Could you repeat, exactly and with no pictures, only the lines from the start of the records through the line containing "The width and"?

[Dataset records]
--*--

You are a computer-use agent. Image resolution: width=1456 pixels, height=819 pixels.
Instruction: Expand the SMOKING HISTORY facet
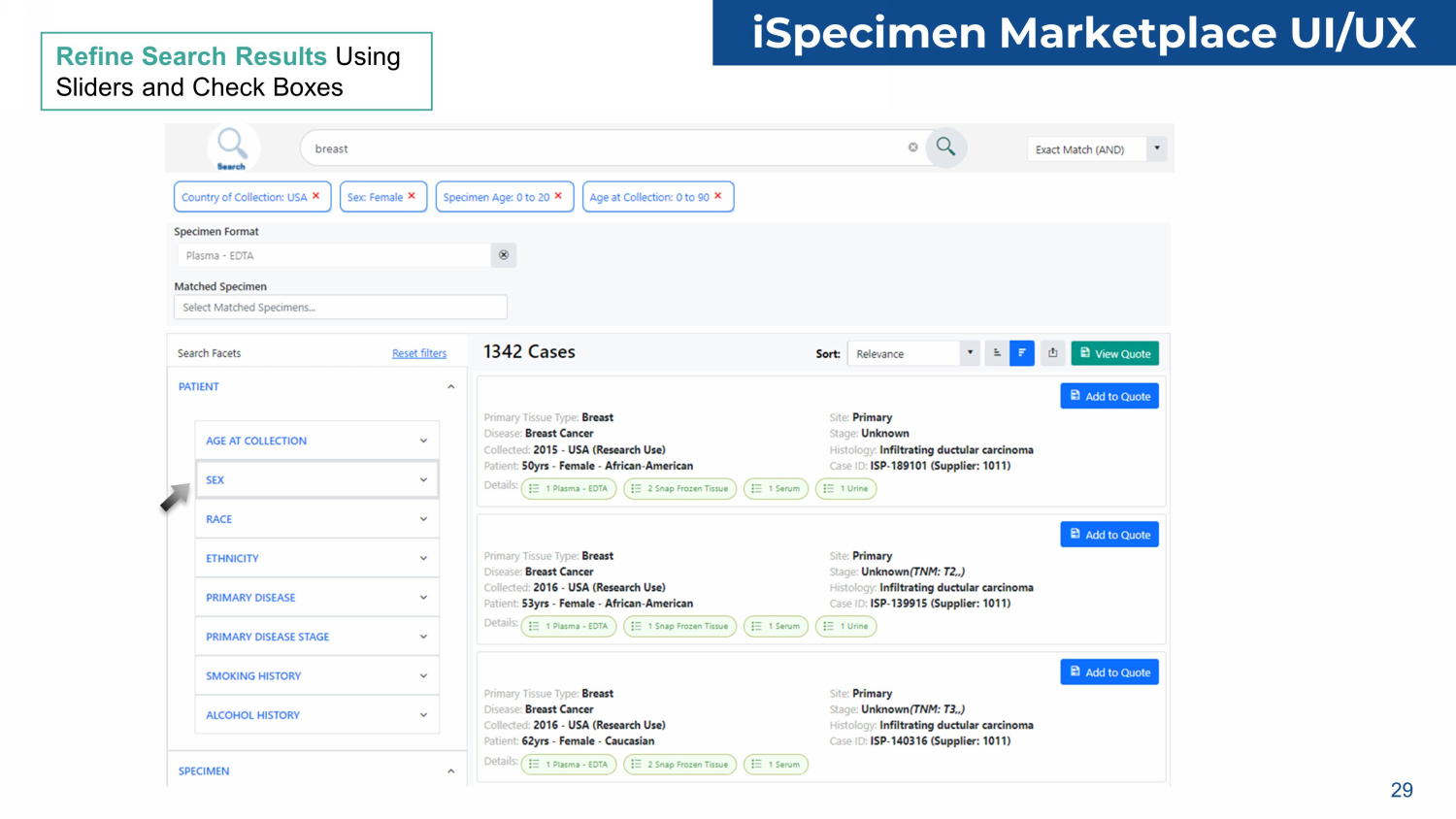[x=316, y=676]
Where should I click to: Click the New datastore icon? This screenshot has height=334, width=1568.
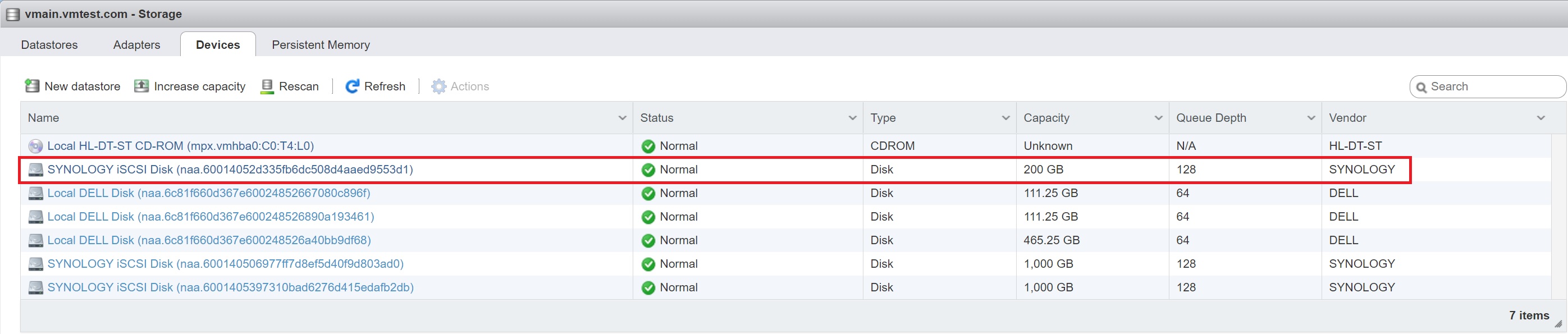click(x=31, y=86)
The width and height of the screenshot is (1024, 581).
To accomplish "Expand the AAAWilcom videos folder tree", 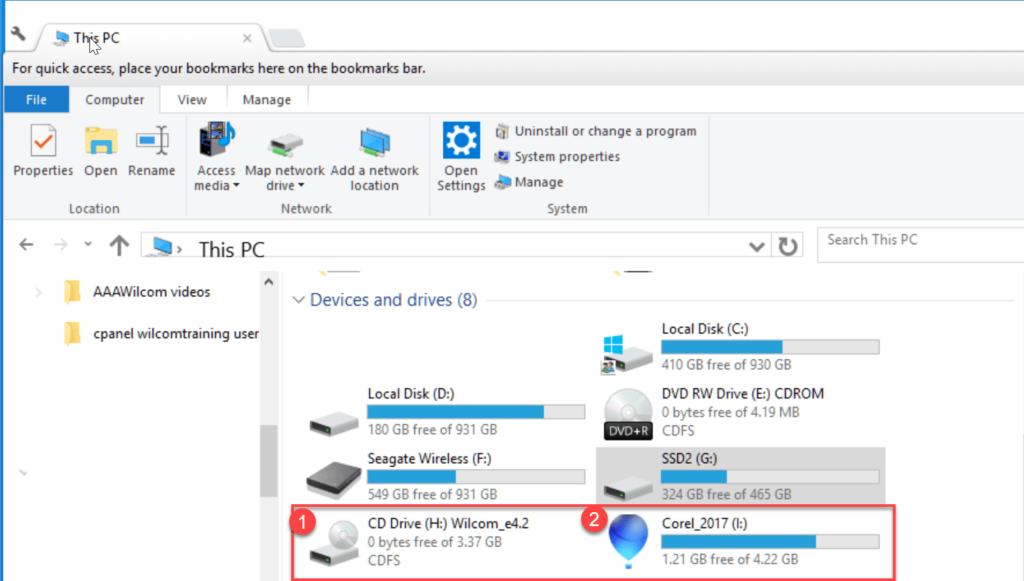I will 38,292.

--*--

• _Exercise answer_
You are a computer-use agent. Image resolution: width=1456 pixels, height=819 pixels.
Instruction: Expand the SMOKING HISTORY facet
[x=316, y=676]
Where should I click to: Click the New datastore icon? This screenshot has height=334, width=1568.
click(x=31, y=86)
The width and height of the screenshot is (1024, 581).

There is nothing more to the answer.